I will be wearing this insane grin for a good few days yet.

24 May 2015 – Brough Park 20km pleasure ride

11 April 2015: West Riding Coaching Day

As a group we’ve decided to mix our coaching sessions up a bit this year, and have people from outside the endurance world come and coach us too. A bit of cross training never did anyone any harm. Today was the turn of Evie O’Keeffe, who is a Trec GB instructor, and she was going to show us how to have fun with obstacles.

Wolf and I were in the first session, which was specifically geared towards green youngsters. Evie was very patient and built Wolf’s confidence up steadily. He was soon tackling the obstacles like an old pro.



I’m just so chuffed with him today. I reckon he could have a half decent bash at a Trec competition if we were so inclined.

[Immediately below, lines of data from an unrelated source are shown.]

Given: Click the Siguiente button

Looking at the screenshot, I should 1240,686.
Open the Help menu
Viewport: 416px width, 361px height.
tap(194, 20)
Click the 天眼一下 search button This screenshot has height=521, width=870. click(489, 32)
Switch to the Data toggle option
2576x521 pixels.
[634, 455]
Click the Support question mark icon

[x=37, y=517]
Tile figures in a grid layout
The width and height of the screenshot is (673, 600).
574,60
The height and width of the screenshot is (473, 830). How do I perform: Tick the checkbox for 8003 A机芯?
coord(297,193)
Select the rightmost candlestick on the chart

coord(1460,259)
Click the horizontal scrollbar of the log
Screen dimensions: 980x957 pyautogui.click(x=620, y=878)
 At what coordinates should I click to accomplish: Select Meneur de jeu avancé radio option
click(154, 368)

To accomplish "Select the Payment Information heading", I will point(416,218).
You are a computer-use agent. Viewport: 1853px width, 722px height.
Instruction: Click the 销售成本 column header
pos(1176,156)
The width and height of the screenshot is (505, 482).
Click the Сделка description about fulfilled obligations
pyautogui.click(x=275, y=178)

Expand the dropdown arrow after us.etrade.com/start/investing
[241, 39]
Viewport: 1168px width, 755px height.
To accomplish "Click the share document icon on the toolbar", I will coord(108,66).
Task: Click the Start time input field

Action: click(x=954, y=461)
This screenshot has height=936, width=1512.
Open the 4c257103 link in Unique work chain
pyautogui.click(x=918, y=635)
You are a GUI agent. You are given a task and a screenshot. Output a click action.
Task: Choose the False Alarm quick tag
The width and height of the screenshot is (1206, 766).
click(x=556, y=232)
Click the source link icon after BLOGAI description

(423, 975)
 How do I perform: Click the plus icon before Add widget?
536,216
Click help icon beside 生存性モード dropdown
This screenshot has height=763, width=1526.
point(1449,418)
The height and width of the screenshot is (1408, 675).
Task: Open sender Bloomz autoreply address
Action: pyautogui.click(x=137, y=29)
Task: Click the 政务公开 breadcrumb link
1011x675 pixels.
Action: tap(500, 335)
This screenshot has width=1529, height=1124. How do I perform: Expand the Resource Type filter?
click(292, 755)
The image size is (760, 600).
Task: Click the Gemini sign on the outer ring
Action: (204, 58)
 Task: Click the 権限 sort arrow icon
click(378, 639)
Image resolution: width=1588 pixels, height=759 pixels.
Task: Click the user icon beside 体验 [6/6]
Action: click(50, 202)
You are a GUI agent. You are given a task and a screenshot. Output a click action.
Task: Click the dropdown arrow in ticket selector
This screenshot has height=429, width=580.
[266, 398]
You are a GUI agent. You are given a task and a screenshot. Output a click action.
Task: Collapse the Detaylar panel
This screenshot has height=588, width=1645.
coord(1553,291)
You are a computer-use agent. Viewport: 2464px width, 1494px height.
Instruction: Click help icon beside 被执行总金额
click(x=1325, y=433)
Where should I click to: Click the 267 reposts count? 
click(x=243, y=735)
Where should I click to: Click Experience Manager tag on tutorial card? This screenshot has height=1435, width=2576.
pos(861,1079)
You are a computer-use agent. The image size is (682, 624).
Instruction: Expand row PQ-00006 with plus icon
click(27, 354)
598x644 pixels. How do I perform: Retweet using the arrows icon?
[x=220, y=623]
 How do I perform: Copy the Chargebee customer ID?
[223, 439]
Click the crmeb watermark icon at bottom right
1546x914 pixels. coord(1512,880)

Kezza videoed the sessions too: https://youtu.be/x17Lbis9yic

Big hugs for Wolf:


(Thanks to Ruth O’Keeffe for the photos)

11 April 2015: West Riding Coaching Day

21 September 2014: White Horse Wander

We did a couple of little social rides last year when he was 4yo, and I wanted something quiet for Wolf’s first pleasure ride where there were national rides going on alongside. The White Horse Wander, which goes up and down the escarpment at Sutton Bank near the White Horse, looked to be a good bet, as I figured he may calm his knickers with a few hills. He has been a bit wired at home lately so I really didn’t know how this one was going to go. Tigs and the wonderful Monkey kindly offered their experienced schoolmaster escort services as they were quite happy to go slow and steady with us.

Anyhow, we arrived and all was calm. So off for our first ever trot up….which was a little ‘forwards’.

He felt a little bit eek when I got on, and had the obligatory spook at the banner by the start. After tritty trotting through the woodland, the route soon took us upwards…and upwards…..and upwards….. At this point Wolf was starting to wonder where the number was for ‘ponyline’ as big hills definitely wasn’t on his agenda. We were right next to the Sutton Bank road at this point so he was gawking at the motorbikes too. But once it leveled out he got his wind back and was back to bimbling along with his ears pricked.

One thing I’d forgotten about Sutton Bank was that there is a gliding club at the top. Although Wolf didn’t bat an eyelid at them as they soared overhead. He didn’t even bat an eyelid when we climbed back up the bank and ended up riding right next to the runway where they were taking off.

And the white horse was pretty cool. All too soon we were back:


The vet was quiet so she said she’d take his pulse, and he was very good for that too. Considering we hadn’t even tried to get his pulse down as it was only a pleasure ride, he finished on 46 which wasn’t bad at all.

One last trot up, and he trotted like an old pro. We’d passed our very first vetted ride, and I couldn’t be more proud

Thanks to NE Yorks Group of EGB for a great ride. Lots for Wolf to think about, but not too much pressure.